Fig. 6: Centrifugal propagation of cellular senescent transcriptional signatures by spatial transcriptomics.

a Representative expression of inflammatory (SPP1, C3) and senescence-associated genes (SERPINA3, HMGB1, IGFBP5, and CDKN1A) in different MS pathological tissue (i.e., active lesion, CAL, chronic inactive lesion, remyelinated lesion, and non-lesional MS tissue). b Gradients of senescence-associated astrocyte signature (55 genes)²² was observed extending from the lesional areas toward the periplaque in Visium slides with CAL and chronic inactive lesions. c, d Spatial differential expression analysis of genes along a linear trajectory identified non-random gene gradients (SPARKX p < 0.01). Error bands of line plots indicate the confidence interval (level 0.95).
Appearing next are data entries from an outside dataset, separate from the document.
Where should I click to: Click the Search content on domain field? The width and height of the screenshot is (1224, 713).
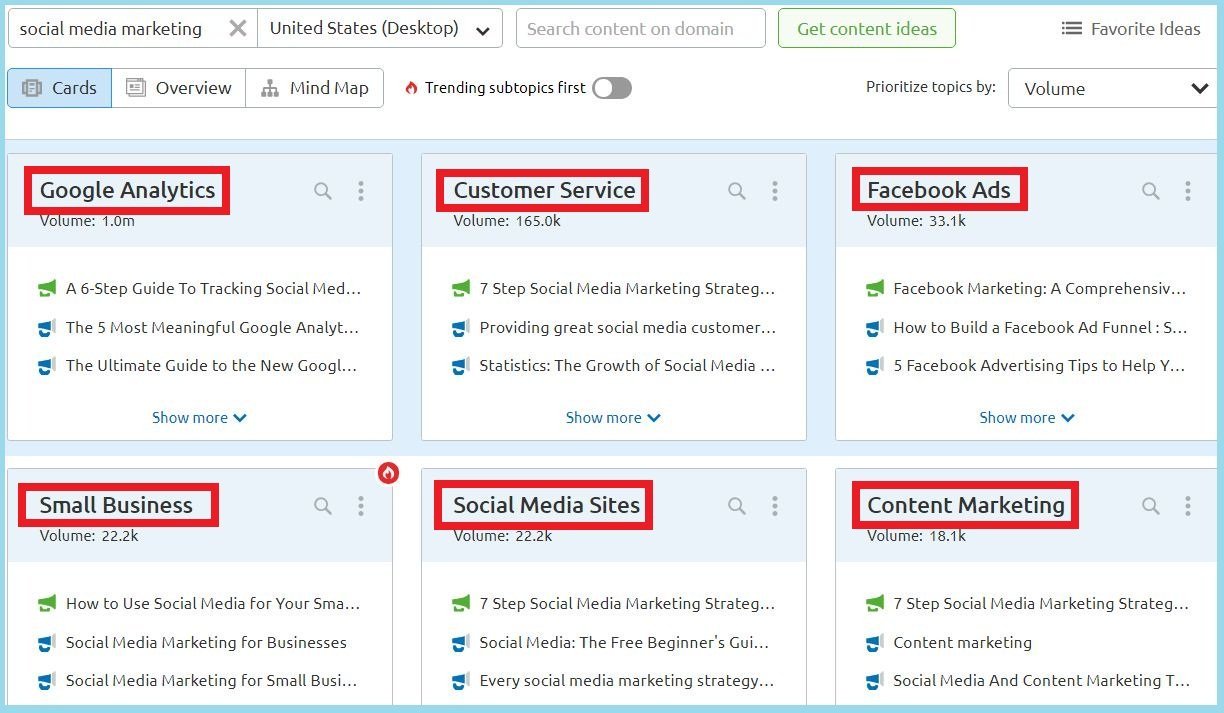point(640,28)
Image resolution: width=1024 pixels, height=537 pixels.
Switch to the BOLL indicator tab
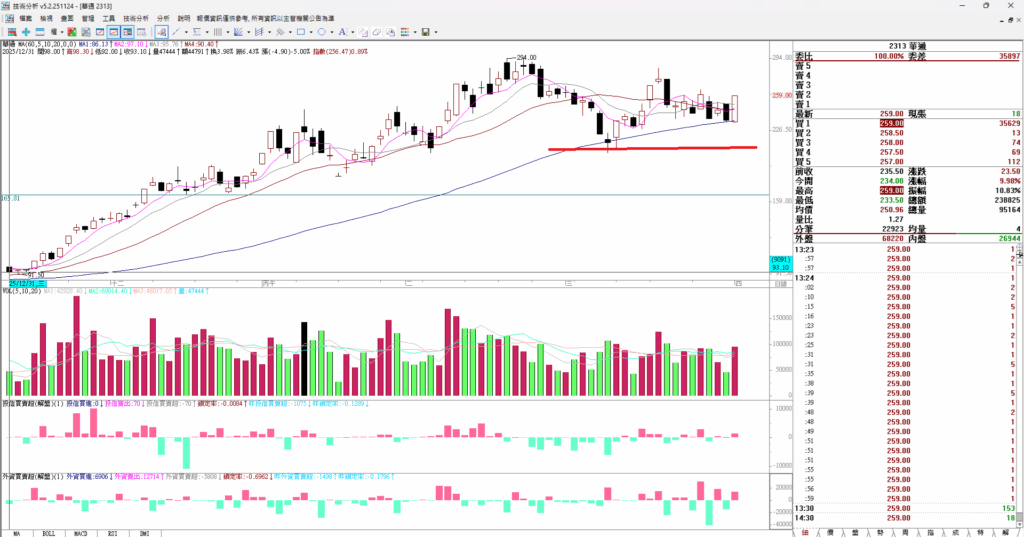(49, 533)
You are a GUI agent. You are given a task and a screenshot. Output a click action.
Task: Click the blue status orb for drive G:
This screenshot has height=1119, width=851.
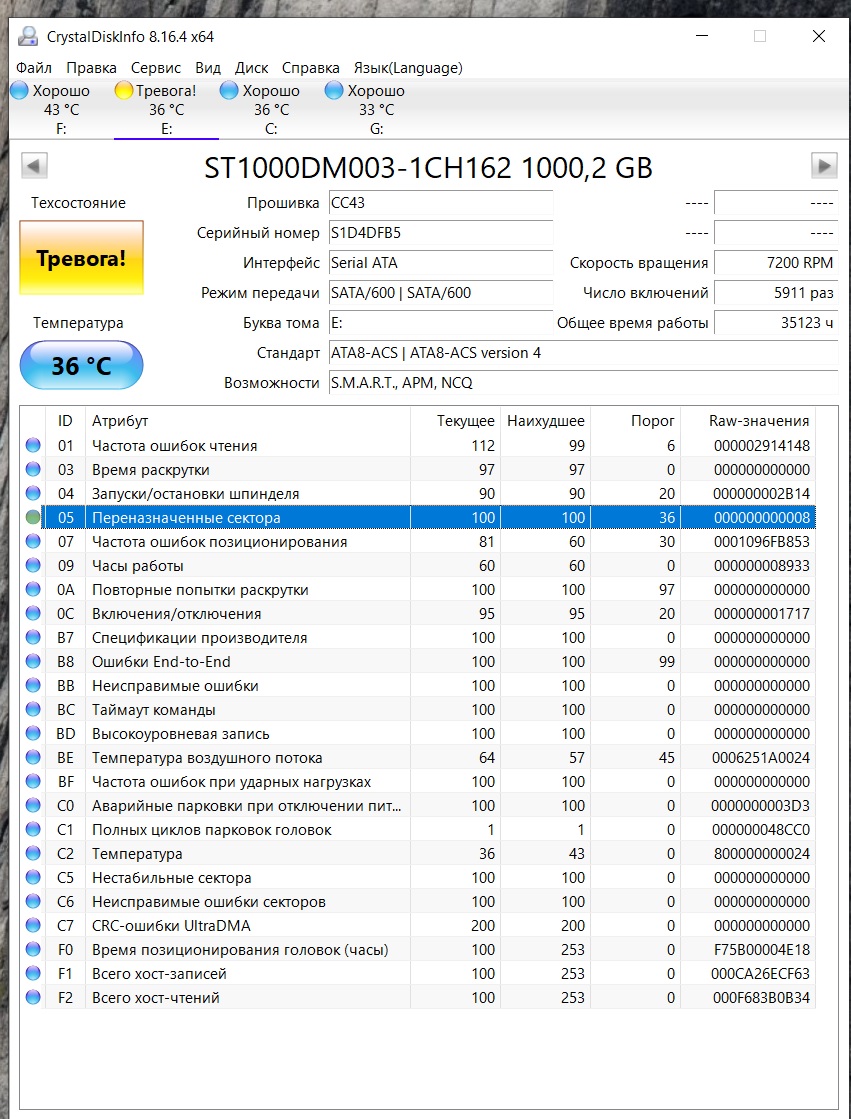[x=335, y=91]
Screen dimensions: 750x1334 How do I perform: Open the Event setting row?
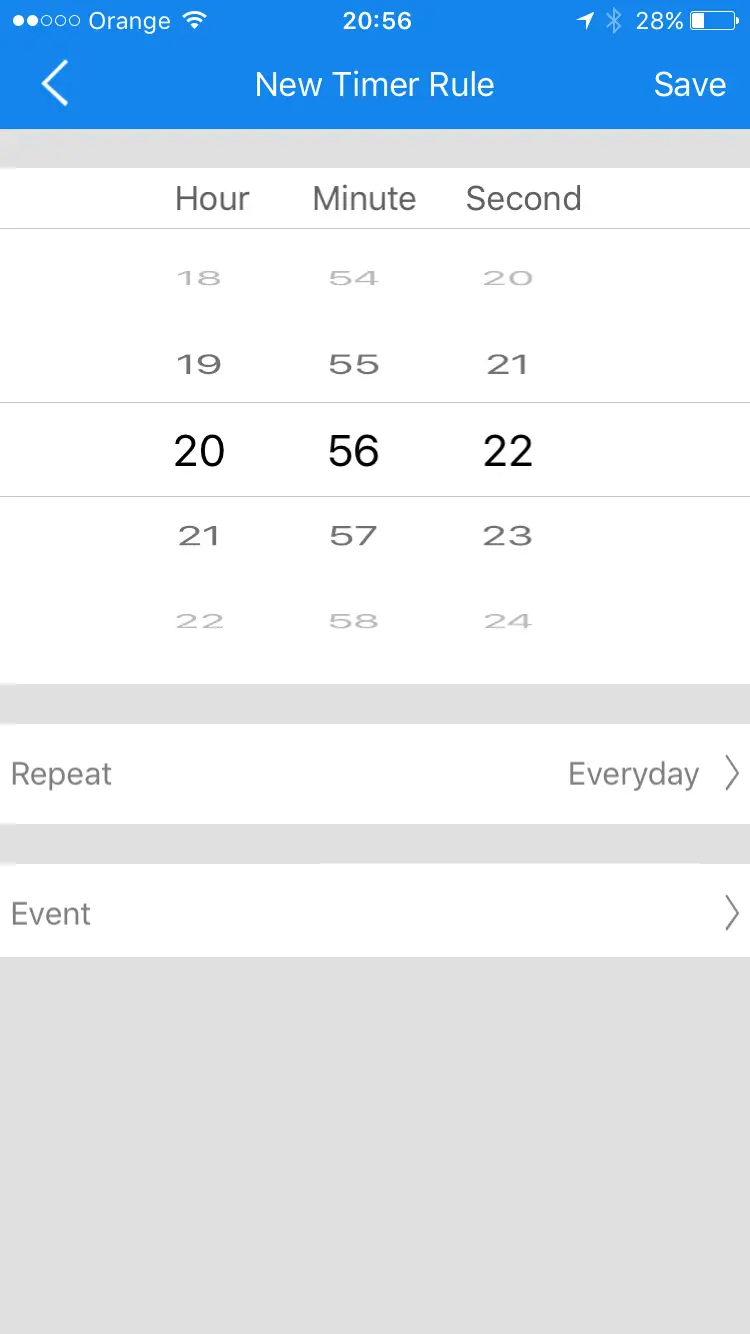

Cellular senescence-related genes and SenMayo genelist exhibited non-random gradients not only within lesional areas but also in the surrounding periplaque in chronic active lesion slide V01, whereas such pattern was not observed in the active lesion slide V05. e SenMayo genelists spatial gradient for Visium slide, including a remyelinated lesion. Error bands of line plots indicate the confidence interval (level 0.95). Remyelination was assessed by both lipid staining (LFB) and myelin PLP immunostaining. The asterisk indicates the postcapillary central venule. CAL chronic active lesion, MBP myelin basic protein, LFB luxol fast blue, WM white matter, PLP myelin proteolipid protein.